MONTREAL -- Hours of police video of Mafia backroom dealings, of the sort more normally seen in Hollywood films, was played at a public inquiry into corruption Wednesday.

The memorable scenes included the onetime don of the country's most powerful Mafia family, the late Nicolo Rizzuto, at meetings with construction-industry players where he received wads of cash and stuffed them into his socks.

Quebec's corruption inquiry has promised to examine ties between organized crime, the construction industry and the world of political party financing.

After months of anticipation, it witnessed video evidence Wednesday of financial links between the underworld and the construction world.

The images were gathered by the RCMP as part of surveillance operations in 2004 and 2005 -- and they were largely ignored until now.

Construction industry bosses were seen handing cash to Rizzuto or other Mafia types; there were also scenes from a Christmas party where businessmen and senior members of the Cosa Nostra exchanged affectionate two-cheek kisses as they milled about a snack table.

At one point a high-level Mafia captain is seen giving a gentle tap on the face to a man involved in Montreal-area municipal snow removal.

"In the Italian culture you don't do that with someone you don't know," was how Eric Vecchio, a Montreal police officer, summed up the scene while narrating the video from the inquiry witness stand Wednesday.

"The ties are close."

The scenes were gathered by cameras hidden at an east-end Montreal "social club" that served as the Mafia's headquarters.

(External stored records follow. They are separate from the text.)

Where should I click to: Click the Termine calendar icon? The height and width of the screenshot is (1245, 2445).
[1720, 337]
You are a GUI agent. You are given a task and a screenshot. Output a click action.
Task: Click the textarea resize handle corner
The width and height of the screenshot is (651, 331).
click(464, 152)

Significant amounts of cash -- sometimes as much as $20,000 at a time -- exchanged hands.

The money was often divided into five parts, with different amounts sent to the five senior members of the Rizzuto clan. After one deal, a mobster complained that he wasn't getting a fair share. He was told by another that he hadn't done much to earn it.

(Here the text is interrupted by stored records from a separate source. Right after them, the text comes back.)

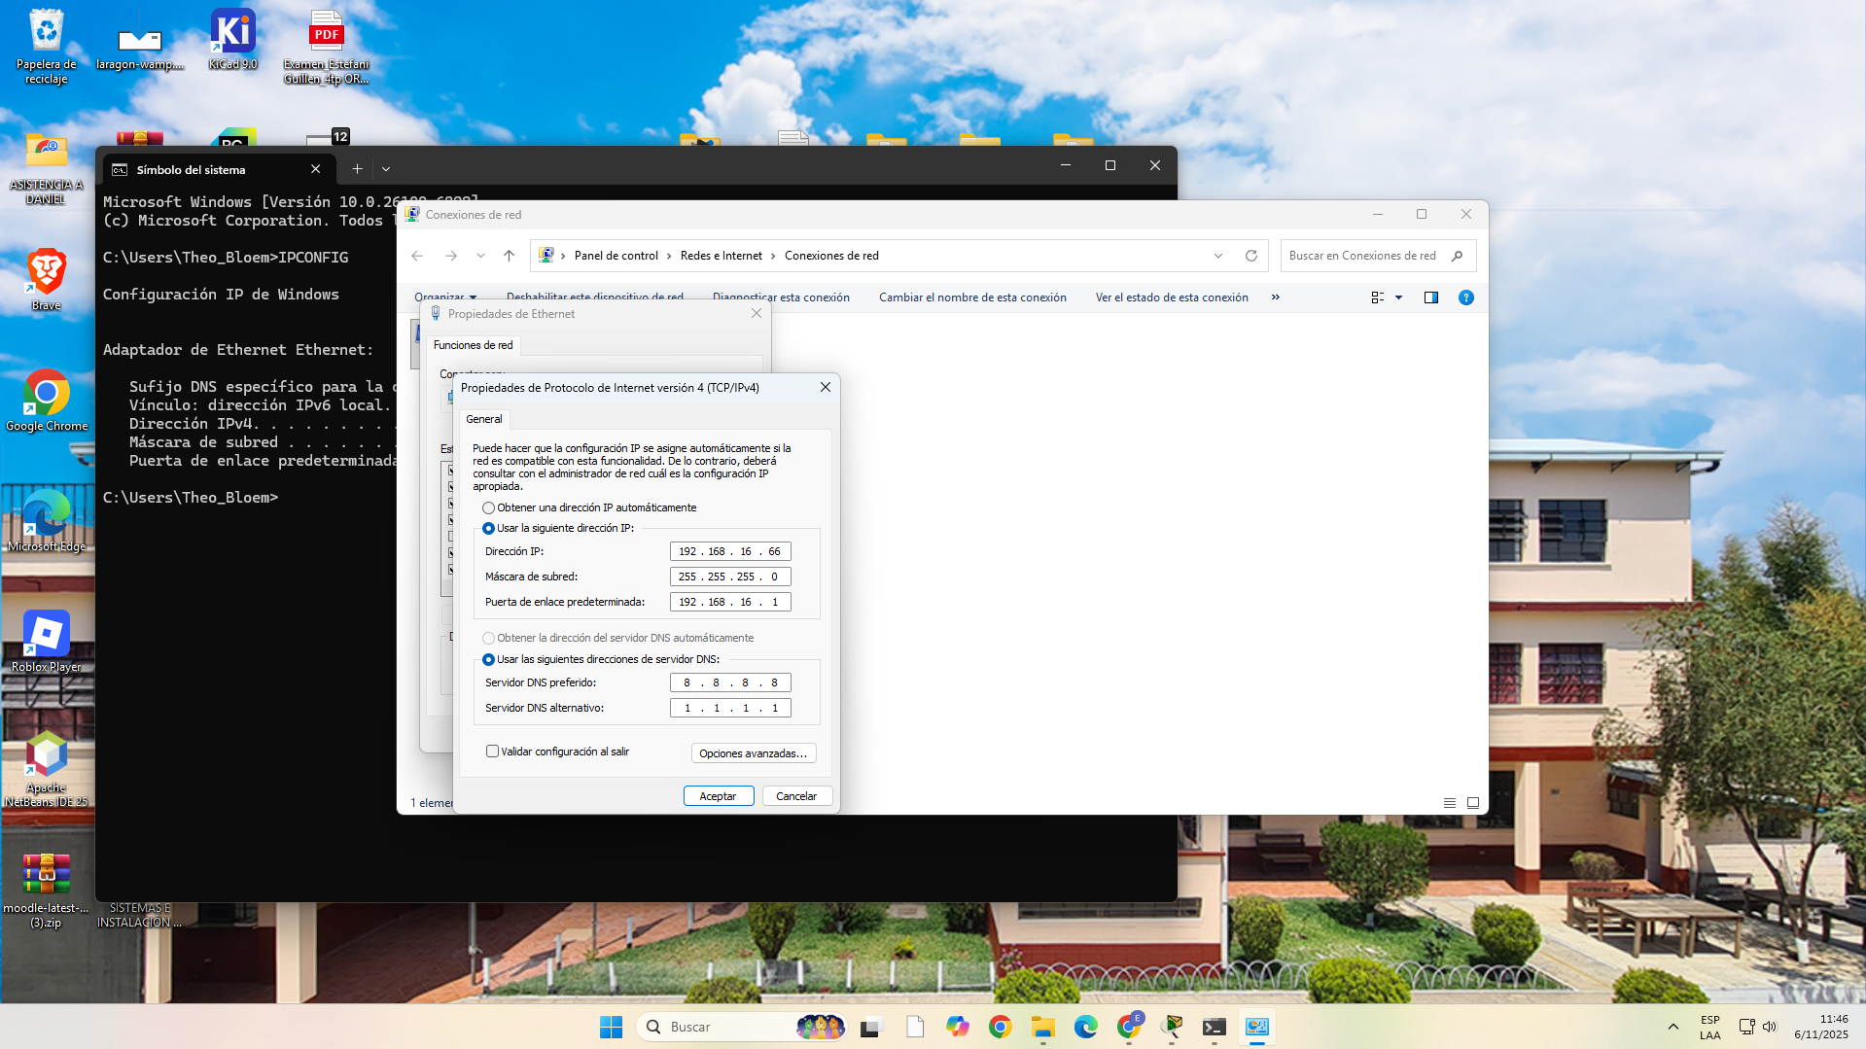
Task: Click inside the Buscar en Conexiones de red box
Action: click(x=1371, y=255)
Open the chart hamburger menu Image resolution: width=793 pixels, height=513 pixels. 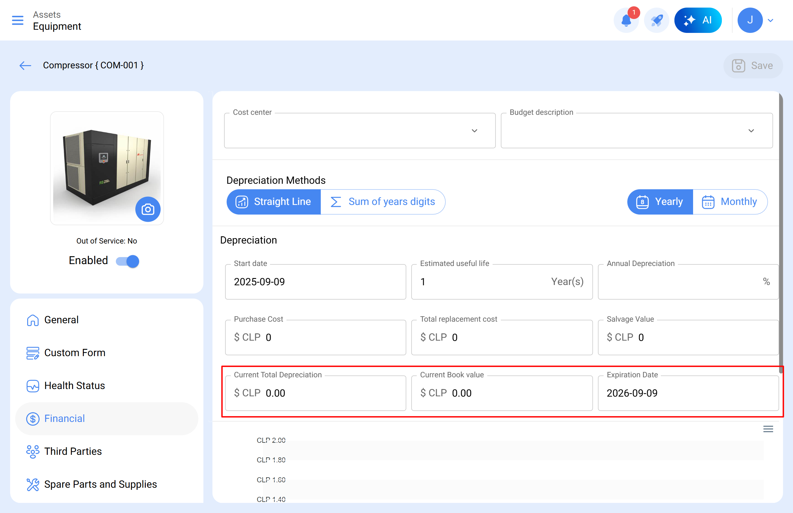pos(768,429)
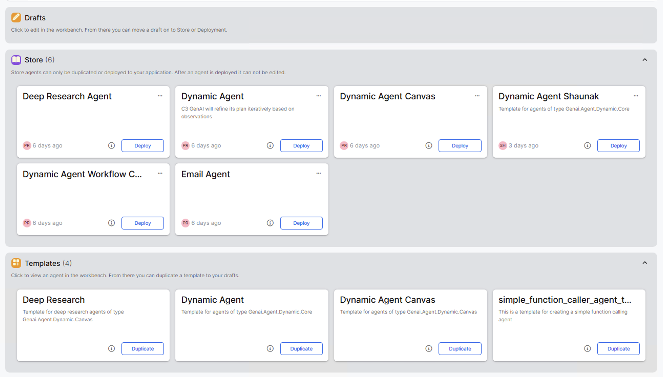Duplicate the Deep Research template
The height and width of the screenshot is (377, 663).
coord(142,349)
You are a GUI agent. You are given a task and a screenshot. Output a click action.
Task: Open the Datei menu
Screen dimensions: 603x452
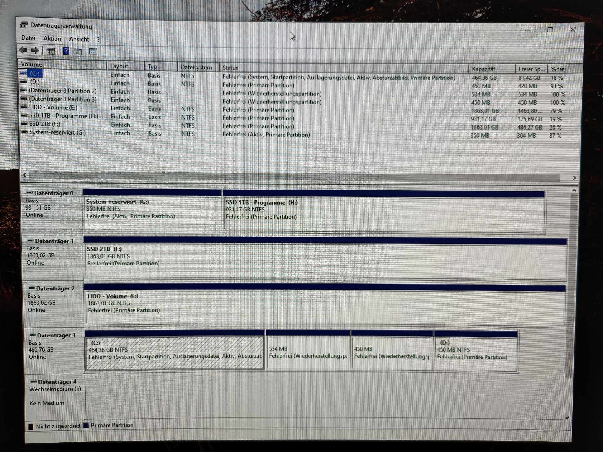[x=28, y=38]
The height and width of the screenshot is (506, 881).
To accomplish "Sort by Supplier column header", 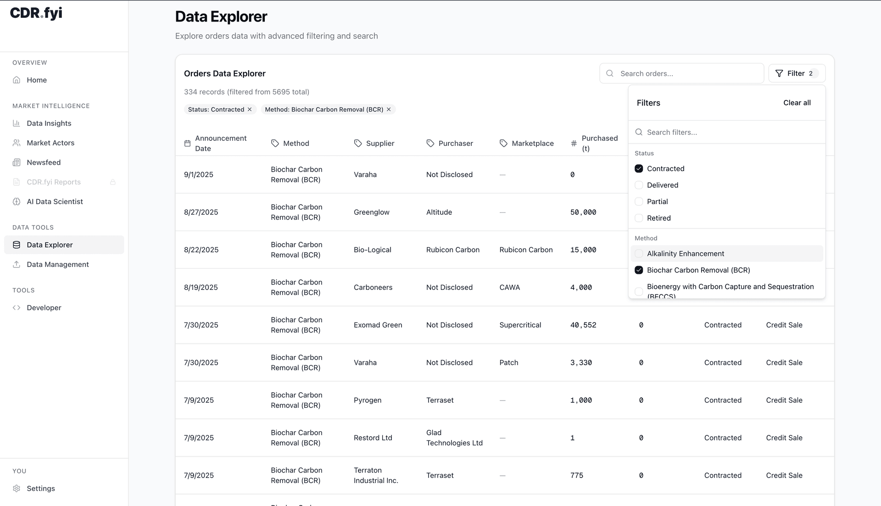I will coord(380,143).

The videos were shot during Operation Colisee, a five-year investigation that culminated in mass arrests in 2006 in the largest sweep against the Italian Mafia in Canadian history.

The operation helped precipitate the decline of the Rizzuto empire, many of whose members are now in jail or dead. The deceased include people in the videos shown Wednesday, like Rizzuto who was killed in his own home by by a sniper's bullet in 2010.

But the RCMP says it never used the evidence it gathered on the construction industry, because it wasn't pertinent to its drug investigation.

The Mounties even fought in court, unsuccessfully, to keep from sharing the evidence at the public inquiry. Quebec's Charbonneau Commission won that court battle to access the footage.

In some cases the sound quality is terrible and, in others, the microphones were shut off because the subjects were not of interest to the RCMP, Vecchio noted.

Rizzuto is hear referring to one construction boss by the affectionate moniker "Ciccarello," a variation on a popular southern Italian nickname for Francesco (or "Francis," in English).

The officer testifying says that showed a bond between the two.

"We see a relationship," Vecchio said, "which I think is a friendship between the two men."

There were also recorded conversations between Paolo Renda -- the Rizzuto family consigliere, who went missing in 2010 -- and two other men about a birthday party for a construction boss.

While the Rizzuto brass couldn't make it, they agreed to chip in their share for a $4,500 cigar humidor for the man. Renda mentioned that his name should be on the card -- as well as that of several other mobsters, including Nicolo Rizzuto and his son, Vito.

Vito Rizzuto, the most powerful member in the family when he was arrested in 2004, will be released from a U.S. prison on Oct. 6.

There has been ample speculation in Montreal about whether he will return to the city, or seek refuge elsewhere, and whether he will attempt to claw his way back to the position he once held. His father, son, and some of his best friends have been killed since he went to prison for a 30-year-old U.S. murder case.

The language spoken on the videos is mainly a Sicilian dialect, which caused issues for investigators trying to follow, Vecchio said. The room bugs also picked up a lot of the background noise in the coffee shop, making it difficult for investigators.

"It was difficult to hear, but we followed as best as we could," Vecchio said.